Flask has a send_file function, which takes an absolute filepath (and implicitly a request) and gives back a response. Here's my API proposal for Iron:

send_file<P: AsRef<Path>>(&Request, P) -> IronResult<Response>

Perhaps returning a IronResult<T> where T: Modifier` is more consistent with the rest of core-Iron's API, but I seriously doubt the usefulness of that.

Hoverbear commented 8 years ago

Sounds reasonable to me.

scottlamb commented 8 years ago

I'd love to also have a layer 0. which handles GET and HEAD serving (including conditional GETs and range requests) on top of an abstract "entity" (HTTP's term) without involving the filesystem.

Go provides something like this; see http.ServeContent.

I needed 0. for my security camera NVR project, which dynamically creates .mp4 files based on its SQLite3 database and segments of on-disk files. I have some apparently-working, automatically tested code I'd be happy to share if desired. There are probably some cases in the RFC that I didn't implement correctly after my quick skim, and I haven't even tried to do some others yet.
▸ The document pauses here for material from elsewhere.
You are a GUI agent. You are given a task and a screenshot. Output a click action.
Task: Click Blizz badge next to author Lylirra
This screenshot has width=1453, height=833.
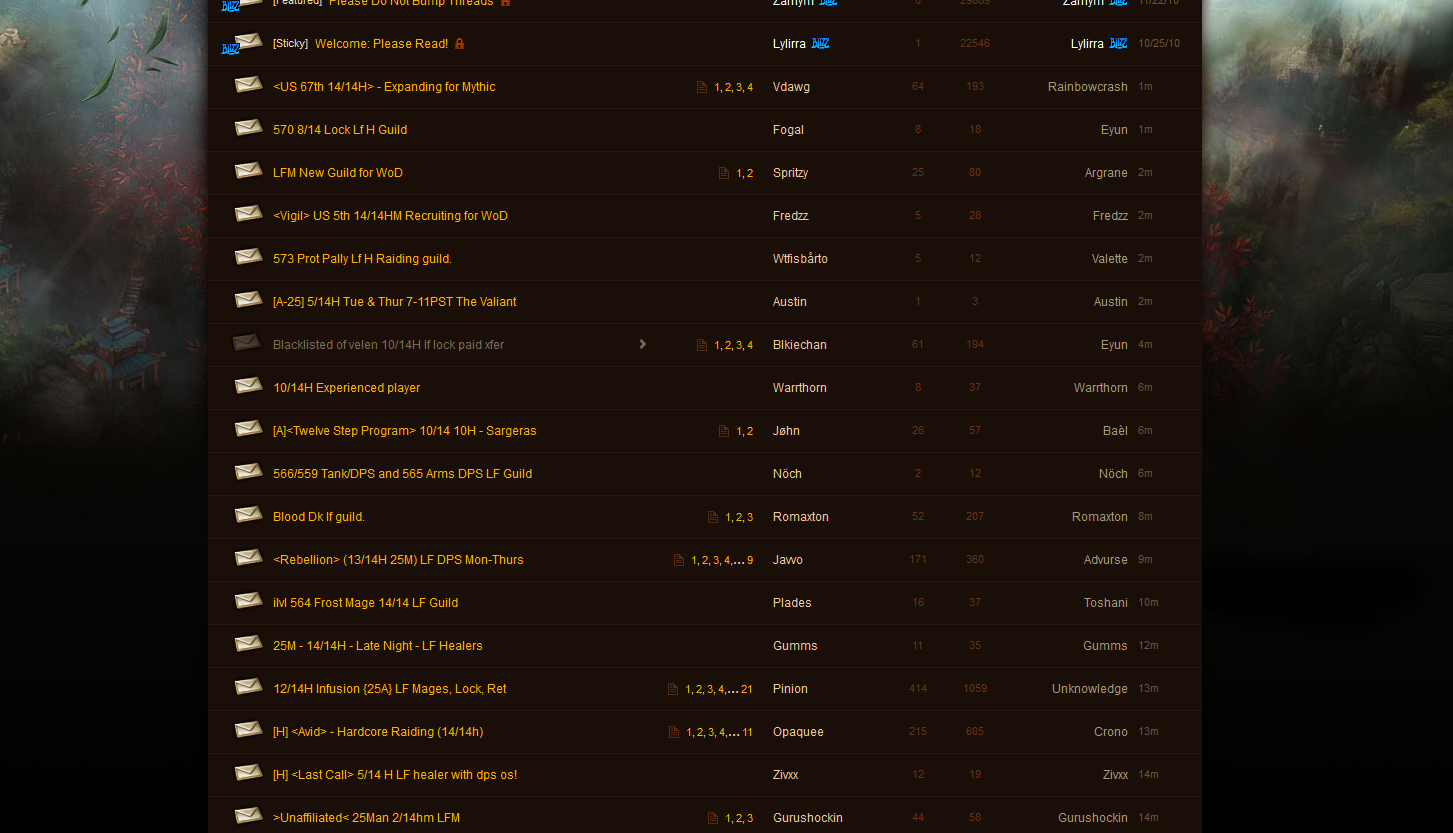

But currently my interface is roughly this:

/// A static HTTP entity for GET and HEAD serving.
pub trait Entity<Error> where Error: From<io::Error> {
    /// Returns the length of the entity in bytes.
    fn len(&self) -> u64;

    /// Writes bytes within this entity indicated by `range` to `out`.
    fn write_to(&self, range: Range<u64>, out: &mut io::Write) -> Result<(), Error>;

    fn content_type(&self) -> mime::Mime;
    fn etag(&self) -> Option<&header::EntityTag>;
    fn last_modified(&self) -> &header::HttpDate;
}

/// Serves GET and HEAD requests for a given byte-ranged entity.
/// Handles conditional & subrange requests.
///
/// TODO: does it make sense for the caller to add Expires, Cache-Control, and Vary headers first?
/// or do they need to be added conditionally based on the response type we serve?
pub fn serve<Error>(entity: &Entity<Error>, req: &Request, mut res: Response<Fresh>)
                    -> Result<(), Error> where Error: From<io::Error> { ... }

My code directly uses hyper today, not iron. But if iron provided 0., that'd be a compelling reason for projects such as mine to use it. (There are probably other things I'll need that iron already provides, but my code's just a prototype now, I'm just learning the language, and I started learning by doing things with the lower layer.)

Also, my code is using the deprecated hyper 0.9.x synchronous interface rather than the not-ready-yet hyper 0.10.x async master or tokio interfaces. I'm looking forward to changing it once something else is stabilized; giving it chunks of preassembled Vec<u8> would be better for my code.

untitaker commented 8 years ago

@scottlamb You can pass arbitrary T: Read to Response::with, since they all implement Modifier. You need to set Content-Type manually, but the response body already gets omitted automatically in the case of a HEAD request.

scottlamb commented 8 years ago

Oh. That's totally wrong for my use case, actually, it introduces another copy here:

impl <R: io::Read + Send> WriteBody for BodyReader<R> {
    fn write_body(&mut self, res: &mut ResponseBody) -> io::Result<()> {
        io::copy(&mut self.0, res).map(|_| ())
    }
}

I'm hoping a future version of hyper will allow me to just hand over chunks of &[u8] slices with ownership promised in some way; I was just making a proposal for that on hyper issue 934.

And I'm hoping iron will provide a layer above hyper's (current or future) interface that handles conditional GET, range serving, and whatnot without forcing me to write stuff out to the filesystem first (which I absolutely cannot afford to do; I'm generating huge files from small pieces on demand).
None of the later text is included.